I do not yet see the relevance of these remarks to Clause 5.

Mr. Greenwood

I had great hopes, Sir Charles, of being able to explain the origin of lithography and the general development of the art in the printing of music. I had also hoped to tell the Committee one or two remarkable and moving facts about the life of John Sebastian Bach.

The Chairman

I do not think that they would have been closely related to the Clause.

Mr. Greenwood

Perhaps I should be going rather wide of the Clause if I went into details.

Lithography, when it had been discovered quite accidentally, for reasons which I have been unable to describe, was used very widely for the printing of music and in connection with textile manufacture. It was because of the great use to which it was put in the earlier years of the last century that it was officially used by Senefelder—

The Chairman

I have been very patient. I hope the hon. Gentleman will now come to the Clause that we are discussing.

Mr. Greenwood

The last thing I want to do is to trespass on your tolerance and good nature, Sir Charles. In view of what you say, I will conclude by adding that, this form of art having been developed, it is certainly appropriate at this time that we should give it the protection which has been denied it too long, under the Import Duties Act, 1932, and the Finance Act, 1937. I extend my warmest congratulations to the Chancellor of the Exchequer.

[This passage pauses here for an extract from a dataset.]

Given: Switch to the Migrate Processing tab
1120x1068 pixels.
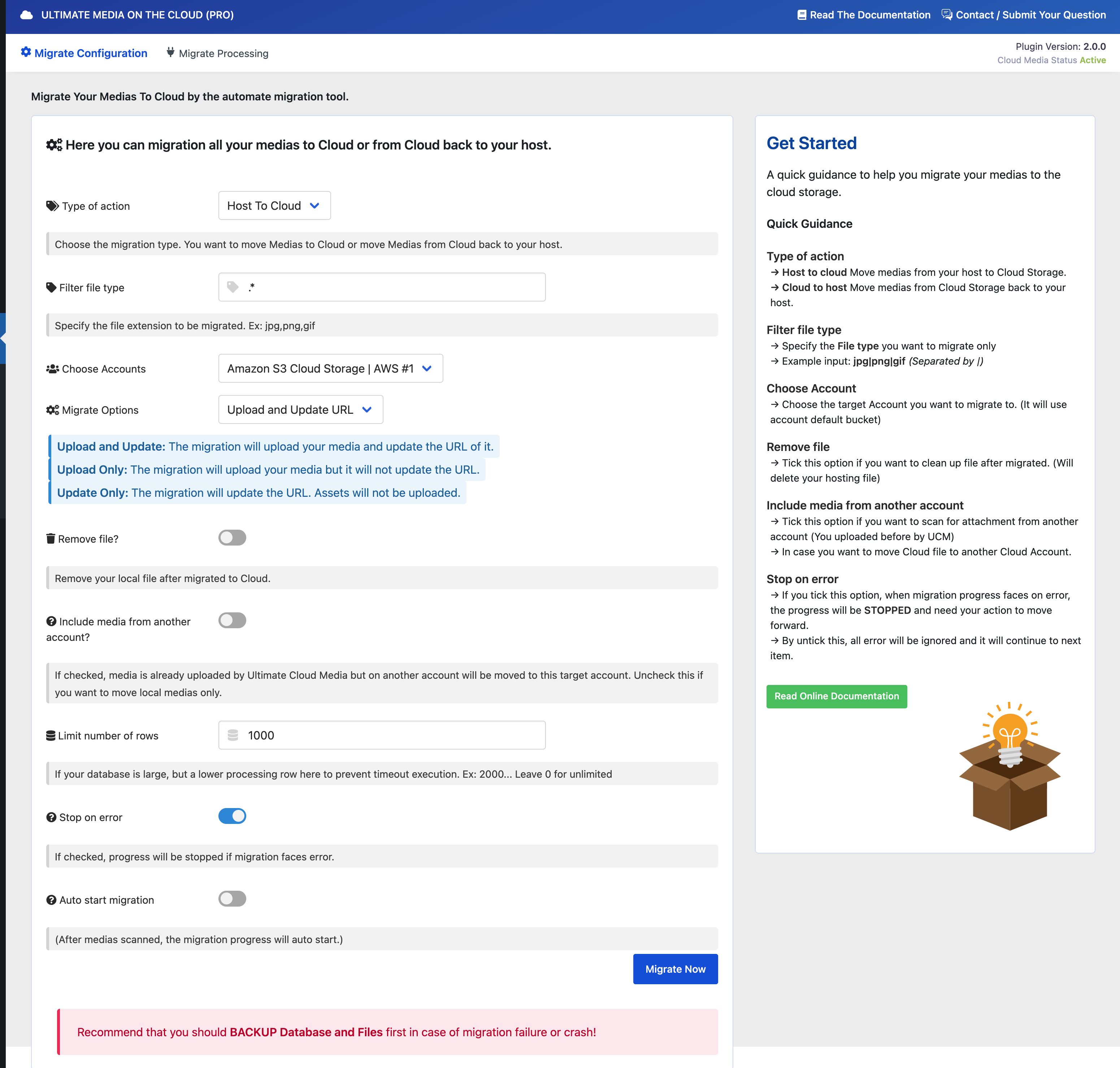Looking at the screenshot, I should [223, 53].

Clause ordered to stand part of the Bill.

Mr. Gaitskell

I beg to move, "That the Chairman do report Progress, and ask leave to sit again."

I move this with the usual purpose of ascertaining from the Chancellor of the Exchequer the intentions of the Government. We have had a very interesting series of discussions, ranging from music halls and circuses to the eel-worm in relation to chicory, which I am sure the Chancellor found most interesting. It has ended with a most remarkable address on the origins and development of lithographs. The Chancellor will perhaps feel that, having covered such a wide field and having completed no fewer than five Clauses of the Finance Bill, this is a suitable moment to adjourn so that we can return tomorrow, refreshed, to tackle further complicated Clauses.

Mr. R. A. Butler

It is a great pity that we could not add to the collection of curiosities and interesting subjects the speech of the hon. Lady the Member for Blackburn, East (Mrs. Castle), who intended to describe some of the difficulties of registration. If the right hon. Gentleman does not want to add that to his catalogue, it would be wiser for us to adjourn so that the hon. Lady may start fresh in the morning and may give us the benefit of her advice on registration.

We will certainly try to proceed in the spirit which has prevailed over all but about two minutes of today and will attempt to make some satisfactory progress. We have done one part of the Bill and we should at least achieve a second part tomorrow, which, I think is quite reasonable. Indeed, I should like to make even further progress. It may be necessary to sit a little later tomorrow, but I do not want to be unreasonable. Let us adjourn tonight and make progress tomorrow.

Committee report Progress; to sit again Tomorrow.